Christoph M. Schmidt: Allgemein gilt: Die Bildung so genannter Cluster, also Firmen der gleichen Branche an einem Standort zu konzentrieren, ist nur schwer künstlich herbeizuführen. Das Vorbild für solche Projekte ist das Silicon Valley in Kalifornien. Nur: Jeder politische Versuch, so etwas nachzustellen, krankt daran, dass es gelingen kann, aber noch lange nicht muss. Der Umstand, dass ein Cluster nicht alleine entstanden ist, sagt ja auch schon etwas aus. Das ist ein Risikospiel. Wenn sich die Akteure zusammen tun wollten, hätten sie es ja tun können. Erfahrungsgemäß muss einer die Führung übernehmen, ein Moderator etwa, der sich wirklich reinhängt. Die Politik kann das eigentlich nicht schaffen, sie kann nur einen Rahmen setzen.

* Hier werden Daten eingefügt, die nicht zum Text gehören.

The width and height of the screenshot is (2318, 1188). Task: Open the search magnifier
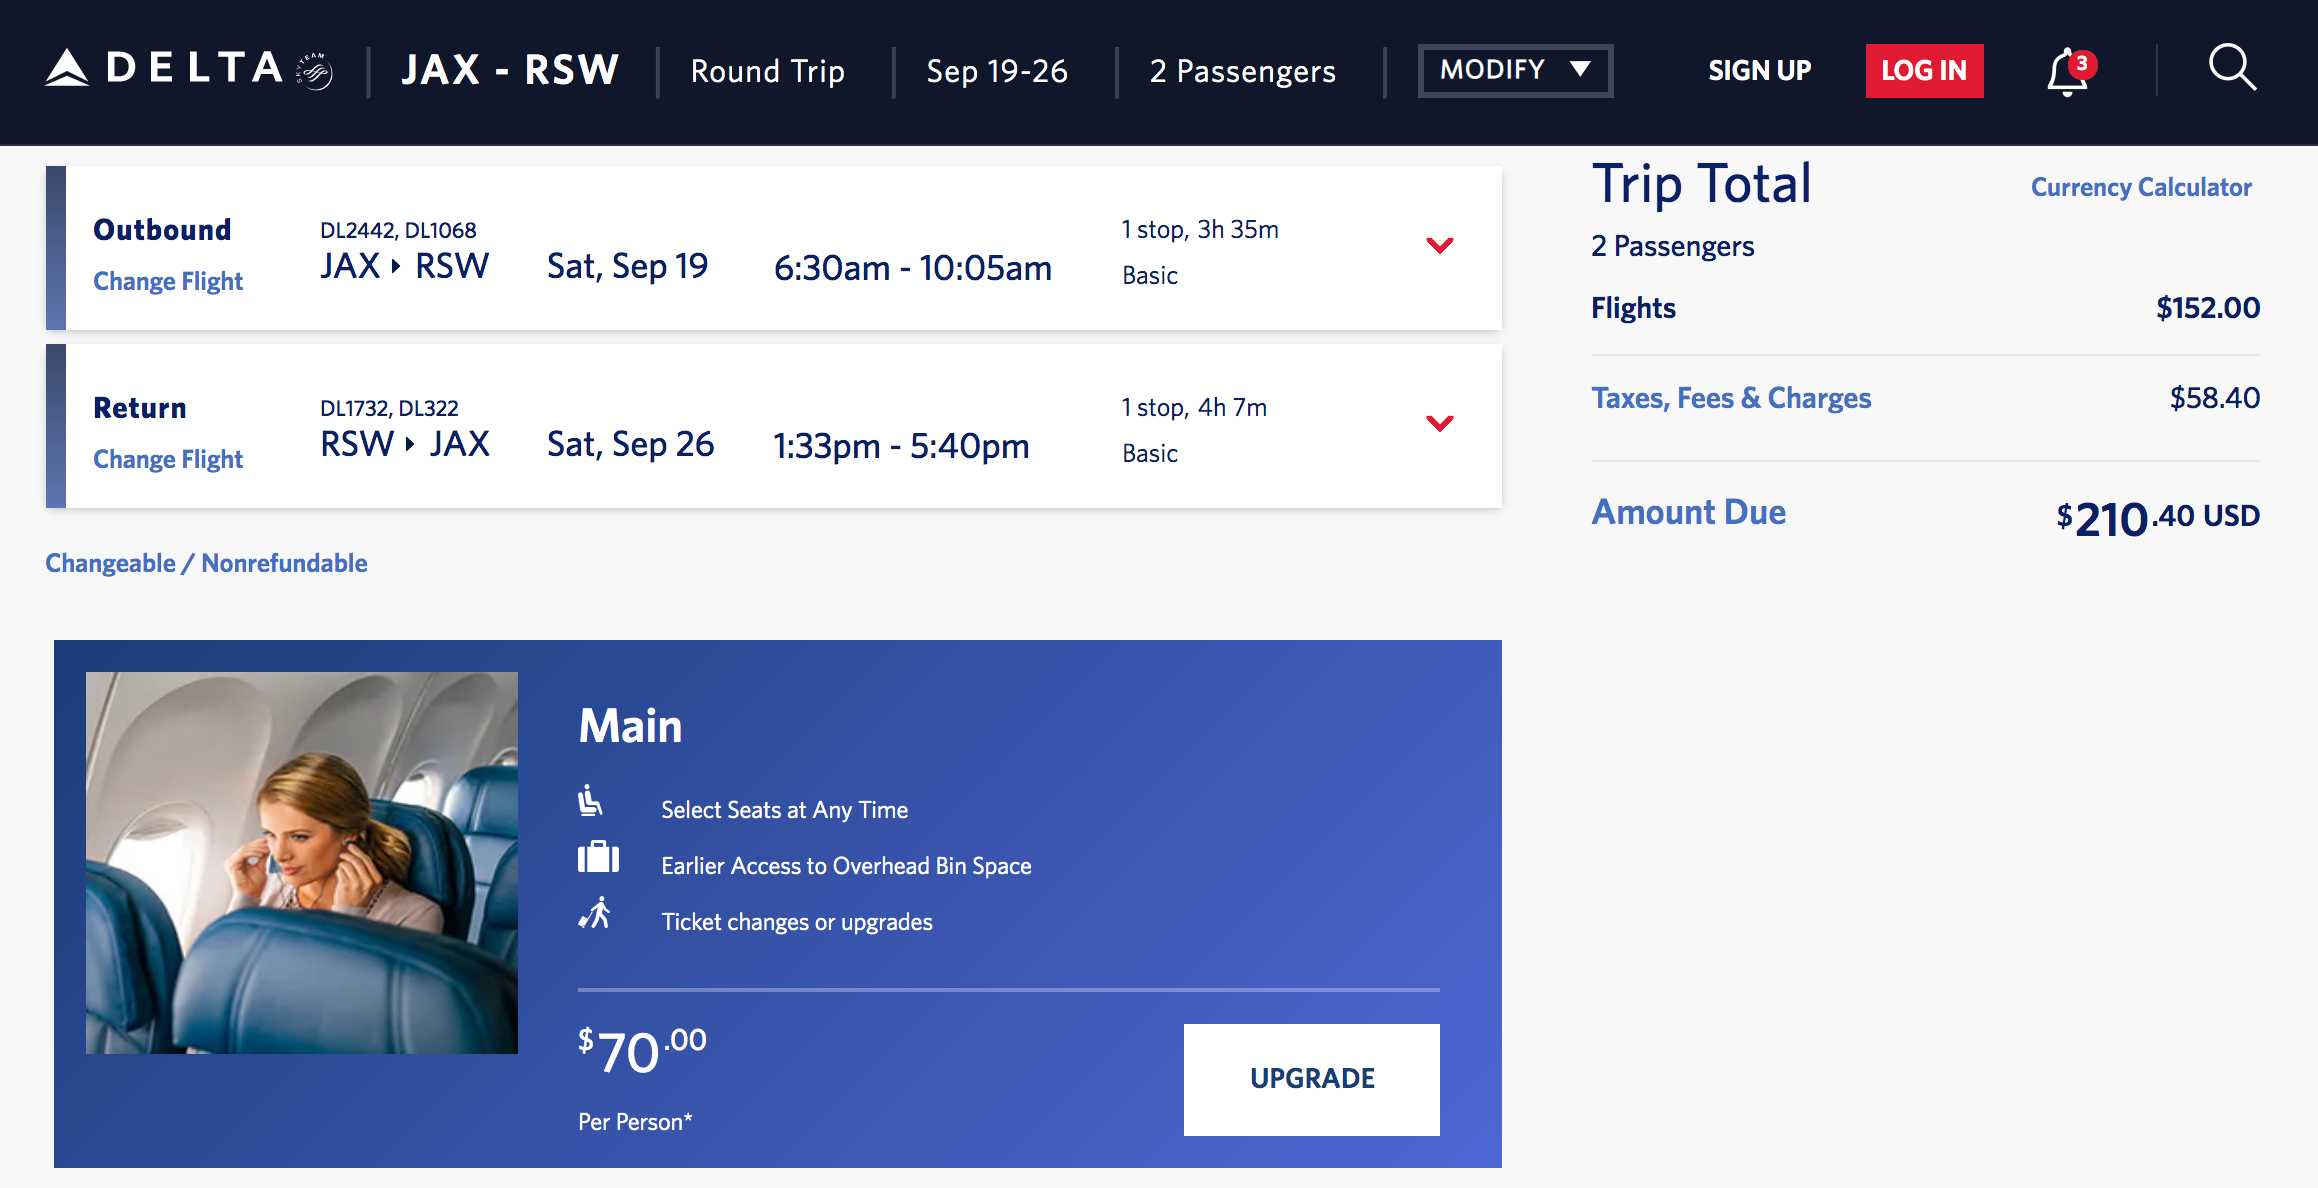pos(2232,70)

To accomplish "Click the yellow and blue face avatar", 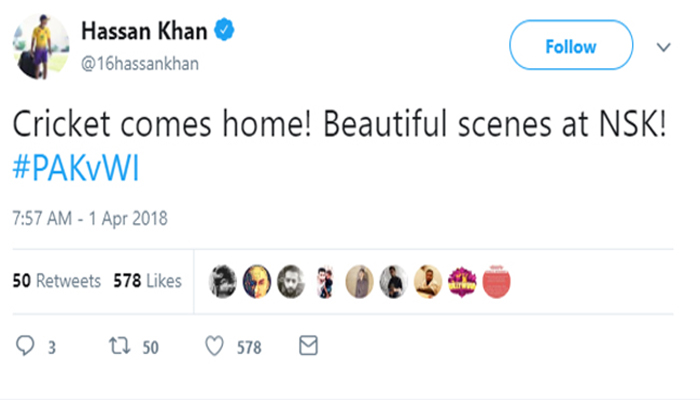I will (x=256, y=282).
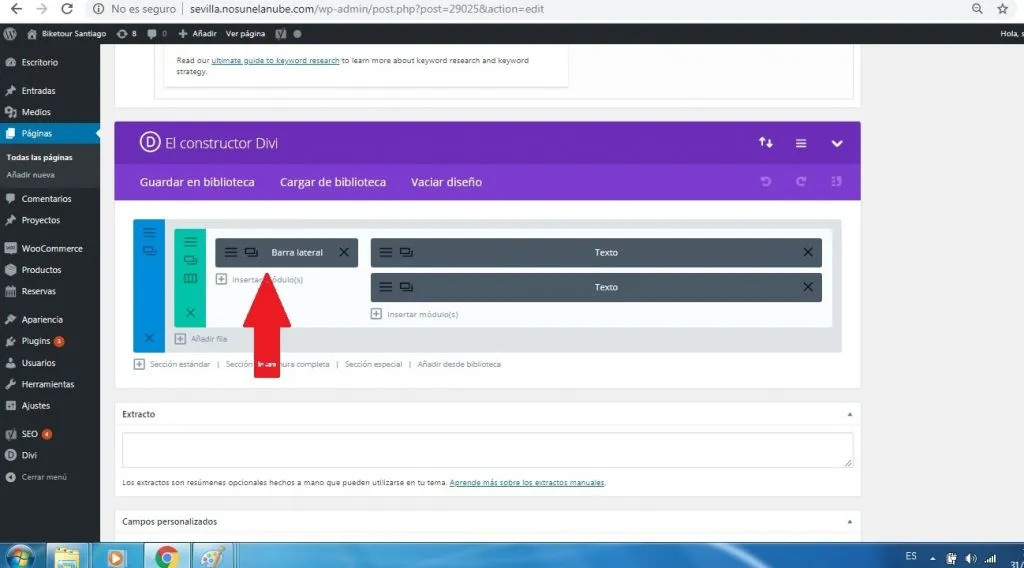Open settings of Barra lateral module
Viewport: 1024px width, 568px height.
coord(231,253)
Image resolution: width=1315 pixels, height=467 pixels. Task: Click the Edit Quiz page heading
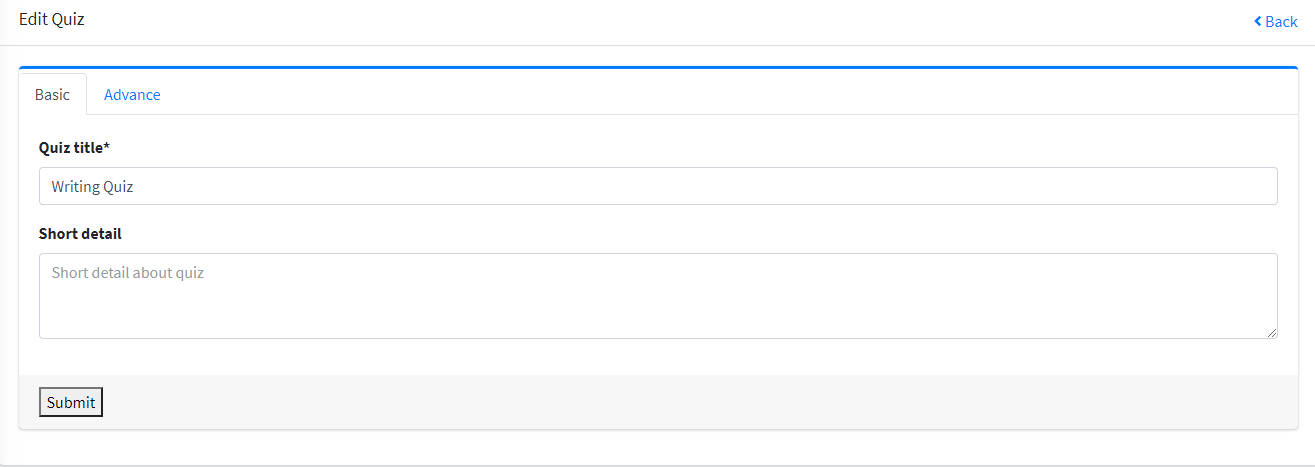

Wann sollte man die Reißleine ziehen?

Christoph M. Schmidt: Irgendwann muss es jedenfalls auch für Branchen der Kreativwirtschaft einen Markttest geben.

Das Geld für solche Förderungen stammt ja aus öffentlichen Haushalten. Gibt es etwas, das vielleicht stattdessen zu kurz kommt?

Christoph M. Schmidt: Wir haben im Ruhrgebiet das Problem, dass die städtischen Etats stark im Minus sind. Und wir haben immer noch eine hohe Arbeitslosigkeit, weshalb wir viel mehr in Wissen investieren müssen. Die guten Universitäten existieren teilweise schon, das ist nicht das Thema. Mein Punkt ist nur, wo soll die Politik mit ihren knappen Mitteln ansetzen? Da würde ich zum Teil andere Schwerpunkte setzen.

Gibt die Stadt Essen ihre geringen Mittel also falsch aus, wird zuviel in die Kultur gesteckt?

Christoph M. Schmidt: So drastisch möchte ich es nicht formulieren. Aber wir sollten uns nicht zuviel versprechen von kulturellen Investitionen. Sie sind auch wichtig, das Leben besteht nicht nur aus wirtschaftlicher Betätigung, das weiß auch ein Volkswirt. Aber die Vorstellung, man müsse die Haushalte nicht so richtig in den Blick nehmen, das Wachstum stelle sich schon ein und dieses Wachstum wiederum käme aus dem kulturellen Engagement – das glaube ich eben nicht. Das wichtigste Problem für die Stadt Essen ist, die Verschuldung in den Griff zu bekommen. Düsseldorf hat es beispielsweise geschafft, nicht zuletzt durch Instrumente, die in Essen nicht beliebt sind.

Sie spielen auf den Verkauf der RWE-Aktien an?

Christoph M. Schmidt: Ja. Jetzt wird jeder sagen, momentan ist der Aktienkurs im Keller. Aber man hat zumindest die Chance gehabt, sich teilweise von der Schuldenlast zu befreien, dies jedoch überhaupt nicht ernsthaft probiert. Das kann man einer Stadt wie Essen vorwerfen, dass sie die harten Entscheidungszwänge nicht frühzeitig diskutiert hat.